▶ **YOUR INSTRUCTIONS**:
In the passage on the DVD regimen for myeloma, what does the case show timely DVD treatment can potentially do?

----- PASSAGE FOR REVIEW

In conclusion, the updated CASTOR trial data reinforce the effectiveness and tolerability of the DVD regimen as a second-line treatment for MM and highlight its utility in high-risk patients. Treatment of relapsed myeloma with renal failure is challenging. Our case also shows that timely treatment with DVD potentially reverses renal failure and leads to dialysis independence.

----------
----- DATA PROVIDED

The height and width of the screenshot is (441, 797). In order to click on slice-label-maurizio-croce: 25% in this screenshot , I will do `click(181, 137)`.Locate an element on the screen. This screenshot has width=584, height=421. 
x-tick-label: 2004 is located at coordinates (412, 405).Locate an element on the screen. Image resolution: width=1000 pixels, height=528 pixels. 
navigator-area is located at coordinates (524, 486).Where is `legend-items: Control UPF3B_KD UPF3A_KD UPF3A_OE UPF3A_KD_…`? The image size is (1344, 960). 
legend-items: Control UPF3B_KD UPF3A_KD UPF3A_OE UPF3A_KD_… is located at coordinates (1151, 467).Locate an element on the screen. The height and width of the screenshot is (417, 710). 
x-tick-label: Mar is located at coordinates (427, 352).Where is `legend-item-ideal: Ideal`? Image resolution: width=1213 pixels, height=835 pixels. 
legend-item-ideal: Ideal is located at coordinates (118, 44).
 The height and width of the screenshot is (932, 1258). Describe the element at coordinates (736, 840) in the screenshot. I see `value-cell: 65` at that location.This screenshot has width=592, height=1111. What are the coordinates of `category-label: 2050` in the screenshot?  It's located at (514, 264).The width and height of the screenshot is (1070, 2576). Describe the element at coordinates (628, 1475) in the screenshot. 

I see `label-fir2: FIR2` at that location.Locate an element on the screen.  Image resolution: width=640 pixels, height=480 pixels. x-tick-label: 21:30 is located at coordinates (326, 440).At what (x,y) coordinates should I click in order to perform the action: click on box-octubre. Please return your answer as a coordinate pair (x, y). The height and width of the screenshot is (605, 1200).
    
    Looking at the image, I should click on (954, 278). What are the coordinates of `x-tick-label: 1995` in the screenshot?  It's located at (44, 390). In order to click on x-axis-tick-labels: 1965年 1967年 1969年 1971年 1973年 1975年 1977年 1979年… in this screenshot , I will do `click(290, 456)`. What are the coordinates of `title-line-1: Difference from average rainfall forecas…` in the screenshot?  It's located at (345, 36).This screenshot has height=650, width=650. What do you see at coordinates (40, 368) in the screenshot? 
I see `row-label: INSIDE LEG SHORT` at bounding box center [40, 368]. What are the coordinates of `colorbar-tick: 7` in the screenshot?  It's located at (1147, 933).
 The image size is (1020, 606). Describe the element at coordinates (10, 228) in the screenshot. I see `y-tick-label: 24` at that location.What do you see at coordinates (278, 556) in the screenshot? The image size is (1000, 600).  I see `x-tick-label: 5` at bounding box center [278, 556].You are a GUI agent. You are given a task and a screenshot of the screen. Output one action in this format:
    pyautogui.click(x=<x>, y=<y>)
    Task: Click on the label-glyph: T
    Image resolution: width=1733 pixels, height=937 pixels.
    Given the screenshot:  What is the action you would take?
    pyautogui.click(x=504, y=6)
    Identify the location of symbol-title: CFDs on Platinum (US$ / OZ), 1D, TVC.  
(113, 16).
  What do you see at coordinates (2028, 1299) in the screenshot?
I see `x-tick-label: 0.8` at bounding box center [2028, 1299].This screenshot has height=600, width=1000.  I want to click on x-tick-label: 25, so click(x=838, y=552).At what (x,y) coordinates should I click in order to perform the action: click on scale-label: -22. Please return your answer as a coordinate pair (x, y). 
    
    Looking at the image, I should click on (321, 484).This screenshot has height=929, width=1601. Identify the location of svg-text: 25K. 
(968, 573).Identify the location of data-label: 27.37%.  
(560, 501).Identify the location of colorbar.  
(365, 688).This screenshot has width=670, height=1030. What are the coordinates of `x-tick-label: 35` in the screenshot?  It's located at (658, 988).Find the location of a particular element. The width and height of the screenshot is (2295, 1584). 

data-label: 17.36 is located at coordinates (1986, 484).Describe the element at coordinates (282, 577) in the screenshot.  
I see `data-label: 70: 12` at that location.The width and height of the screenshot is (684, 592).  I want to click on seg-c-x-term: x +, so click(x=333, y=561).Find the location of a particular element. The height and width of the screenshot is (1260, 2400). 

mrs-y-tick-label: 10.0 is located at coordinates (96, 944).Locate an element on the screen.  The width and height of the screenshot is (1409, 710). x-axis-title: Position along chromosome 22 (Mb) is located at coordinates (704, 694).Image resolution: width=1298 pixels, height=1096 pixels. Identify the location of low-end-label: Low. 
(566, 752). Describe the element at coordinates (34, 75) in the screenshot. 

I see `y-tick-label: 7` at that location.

----------

▶ **OUTPUT FOR THIS TASK**:
It can reverse renal failure and lead to dialysis independence.